Figure 3. Inactivating tubulin binding by the basic-proximal TOG domain enhances processivity of Stu2.

(A) Example raw fluorescence intensity trace showing two-step photobleaching of a stationary, homodimeric Stu2-eGFP. (B) Lifetime distribution for single Stu2-eGFP molecules on the growing microtubule end under single molecule conditions (5 nM Stu2, black) or ‘spiked’ into a higher concentration reaction (200 nM Stu2 of which only 5 nM is labeled, orange). Inset kymograph illustrates instances of Stu2 ‘runs’ (arrows). Histogram summarizes n = 400 measurements (four independent trials at 1 μM tubulin) for 5 nM Stu2-eGFP and n = 200 measurements (two independent trials at 0.8 μM tubulin) made using 5 nM Stu2-eGFP with 195 nM Stu2-KCK unlabeled.
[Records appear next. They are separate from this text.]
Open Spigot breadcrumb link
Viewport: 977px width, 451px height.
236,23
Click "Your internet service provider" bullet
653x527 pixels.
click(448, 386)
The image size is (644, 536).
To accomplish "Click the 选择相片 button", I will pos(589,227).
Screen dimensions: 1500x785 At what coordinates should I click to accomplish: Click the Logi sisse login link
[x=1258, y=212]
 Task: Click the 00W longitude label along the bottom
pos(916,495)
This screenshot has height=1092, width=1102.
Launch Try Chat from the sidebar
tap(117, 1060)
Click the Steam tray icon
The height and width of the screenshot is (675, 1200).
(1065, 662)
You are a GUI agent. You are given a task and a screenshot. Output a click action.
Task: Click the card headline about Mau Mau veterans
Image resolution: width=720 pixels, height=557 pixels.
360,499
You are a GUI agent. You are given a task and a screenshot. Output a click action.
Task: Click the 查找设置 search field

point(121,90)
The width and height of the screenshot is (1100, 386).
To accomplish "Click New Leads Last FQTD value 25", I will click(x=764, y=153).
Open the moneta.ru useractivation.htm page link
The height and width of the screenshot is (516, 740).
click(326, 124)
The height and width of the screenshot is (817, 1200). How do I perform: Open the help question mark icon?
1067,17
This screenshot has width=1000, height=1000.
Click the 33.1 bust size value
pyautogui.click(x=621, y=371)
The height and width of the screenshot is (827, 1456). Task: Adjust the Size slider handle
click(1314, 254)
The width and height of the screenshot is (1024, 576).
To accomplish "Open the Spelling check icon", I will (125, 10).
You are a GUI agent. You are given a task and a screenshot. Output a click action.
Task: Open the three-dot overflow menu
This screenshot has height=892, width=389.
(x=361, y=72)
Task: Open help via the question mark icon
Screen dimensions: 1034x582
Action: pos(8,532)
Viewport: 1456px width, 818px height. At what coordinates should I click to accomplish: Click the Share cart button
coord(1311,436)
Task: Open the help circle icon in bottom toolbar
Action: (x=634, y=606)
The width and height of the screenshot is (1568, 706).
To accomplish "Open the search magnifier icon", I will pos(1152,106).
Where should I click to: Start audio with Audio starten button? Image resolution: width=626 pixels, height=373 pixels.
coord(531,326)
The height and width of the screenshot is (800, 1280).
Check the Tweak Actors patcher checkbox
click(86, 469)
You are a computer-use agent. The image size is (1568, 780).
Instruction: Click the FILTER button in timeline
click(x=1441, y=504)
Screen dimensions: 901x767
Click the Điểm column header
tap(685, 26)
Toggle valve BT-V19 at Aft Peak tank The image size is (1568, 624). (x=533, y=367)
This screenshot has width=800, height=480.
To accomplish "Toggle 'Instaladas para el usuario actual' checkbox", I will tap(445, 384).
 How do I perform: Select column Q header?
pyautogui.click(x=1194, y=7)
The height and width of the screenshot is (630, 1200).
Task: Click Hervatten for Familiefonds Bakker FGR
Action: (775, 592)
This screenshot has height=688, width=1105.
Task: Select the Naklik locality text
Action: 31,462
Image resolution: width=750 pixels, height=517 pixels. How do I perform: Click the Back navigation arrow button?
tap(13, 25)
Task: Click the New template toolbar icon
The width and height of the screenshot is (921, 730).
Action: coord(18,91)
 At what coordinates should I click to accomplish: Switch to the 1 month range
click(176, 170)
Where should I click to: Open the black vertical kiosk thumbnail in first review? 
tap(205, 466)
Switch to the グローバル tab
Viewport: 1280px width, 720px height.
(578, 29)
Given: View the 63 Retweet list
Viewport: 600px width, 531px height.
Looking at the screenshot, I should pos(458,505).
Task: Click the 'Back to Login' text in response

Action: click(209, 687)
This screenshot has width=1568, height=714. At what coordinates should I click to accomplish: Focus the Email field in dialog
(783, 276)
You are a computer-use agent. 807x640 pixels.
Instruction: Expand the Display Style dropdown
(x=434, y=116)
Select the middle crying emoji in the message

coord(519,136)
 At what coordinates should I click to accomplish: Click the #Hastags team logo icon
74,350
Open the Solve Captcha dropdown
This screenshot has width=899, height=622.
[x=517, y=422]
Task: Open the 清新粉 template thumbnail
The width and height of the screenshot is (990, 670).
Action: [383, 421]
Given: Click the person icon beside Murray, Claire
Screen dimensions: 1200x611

Data, which are plotted as percent of total for comparative purposes, were fit with an exponential, yielding an average residence time of 2.2 s (see also D) for single molecule eGFP and 2.0 s (see also D) for the spike measurements. Scale bar is 4 s. (C) Lifetime histograms for Stu2 variants. Compromising tubulin binding by the basic-proximal TOG (TOG1-TOG2*, red trace) yields a roughly 2-fold increase in end residence time. Compromising the N-terminal TOG (TOG1*-TOG2, blue trace) does not increase end-residence time. TOG2-TOG2* (green trace) also shows an increase in end residence time. All samples contained 5 nM Stu2-eGFP variants and 1 μM unlabeled yeast tubulin. Two independent trials of n = 100 measurements for all mutants, yielding a total n = 200. Samples were fit with exponential as done in B to extract average residence times. (D) Tabulated summary of results from all exponential fits to residence time distributions in C.